The stories in Taylor’s Vigil are a chorus, and they make a song that soars, the bleakness of their concerns offset by the vitality of the voices, and the shimmering moments of redemption woven like miracles throughout the text.
May 28, 2024
The Rasmussen Papers, by Connie Gault
“How strange it is that our lives are not usefully taken apart, not instructive in their compartments, but everything in one life is twisted inextricably with everything else, and it’s impossible to decipher it all.”

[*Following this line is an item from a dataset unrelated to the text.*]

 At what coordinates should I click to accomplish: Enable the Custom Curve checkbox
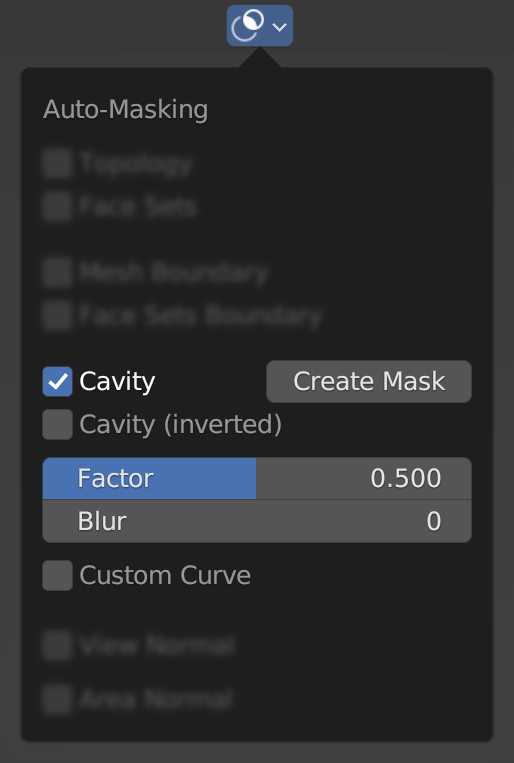[x=57, y=575]

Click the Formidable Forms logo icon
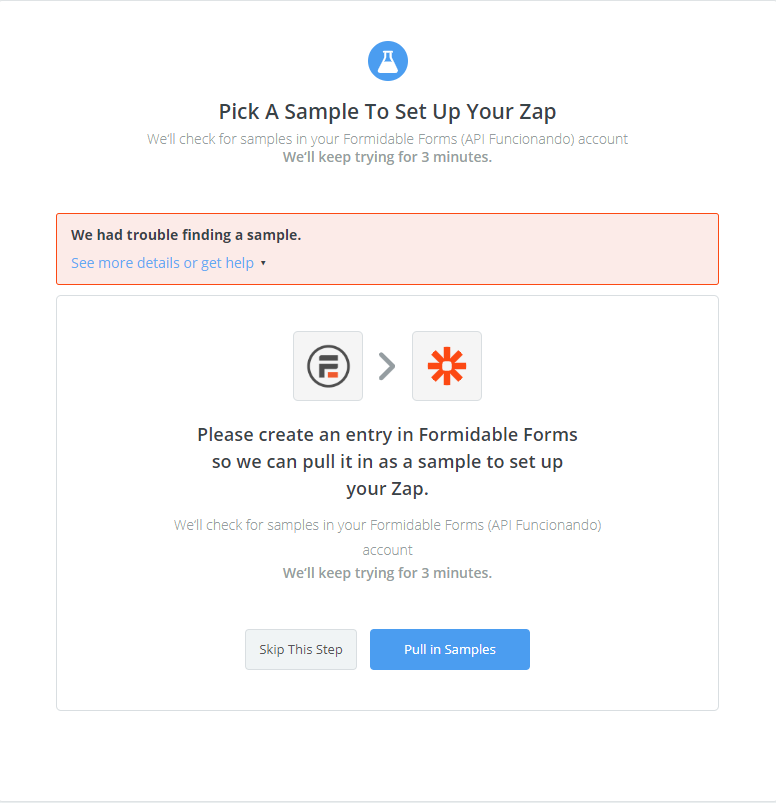pyautogui.click(x=328, y=366)
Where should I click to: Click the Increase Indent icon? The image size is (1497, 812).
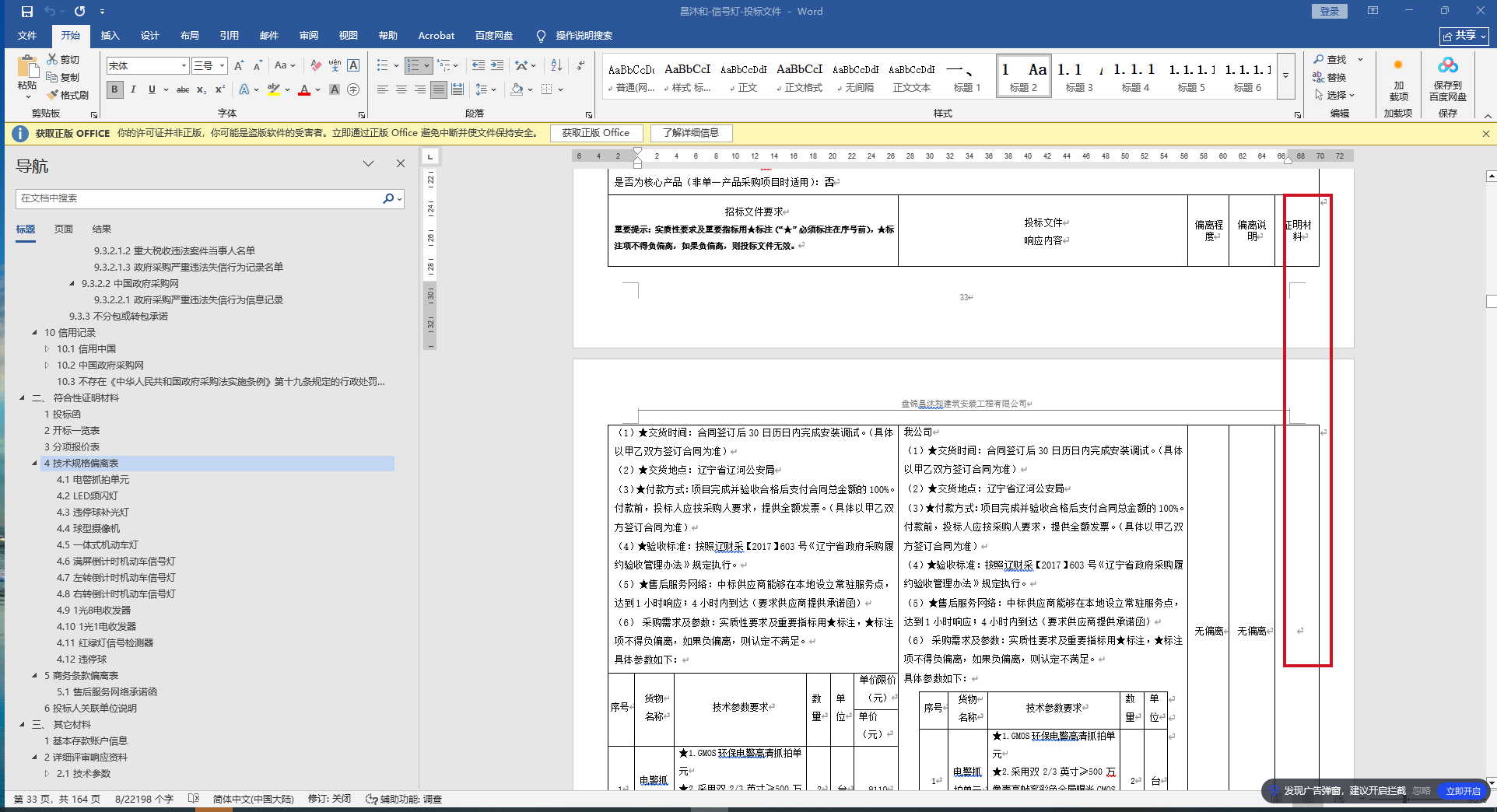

What a fascinating, sly, and tricky novel is Connie Gault’s THE RASMUSSEN PAPERS, Alissa York’s blurb conjuring the image of a fox with a quicksilver tip to its tail, and that’s it exactly. An urban fox, of course, out of place, slipping along the sidewalk and disappearing down into a ravine leaving no trace, as though it had ever been there. Like Gault’s unnamed narrator, an essayist hoping to write a biography of the iconic but enigmatic Canadian poet, Marianne Rasmussen, who concocts a plan to rent a room in the home of Aubrey Ash, on the cusp of his one hundredth birthday and Rasmussen’s former lover. Once ensconced, the narrator hopes, she will find her way to Ash’s papers and finally undercover the mysteries and crack the code of Rasmussen’s most famous work—but all this turns out to be more complicated than she’d supposed.
Who IS the fox, after all? Is it our unnamed narrator, or Aubrey Ash himself? Ash’s attractive much-younger brother, whom the narrator is drawn to? Is it the cocky young literary critic whose many affectations include a cravat, who—inadvertently or otherwise—sets the narrator’s plan in motion? Is it the patriarchy, the oldest of old boy’s clubs? Or the city of Toronto and its seedy downtown east side, desperate people parked in doorways or screaming expletives on public transit, something scrambled in their brains, perhaps, or maybe they just see everything more clearly than the rest of us.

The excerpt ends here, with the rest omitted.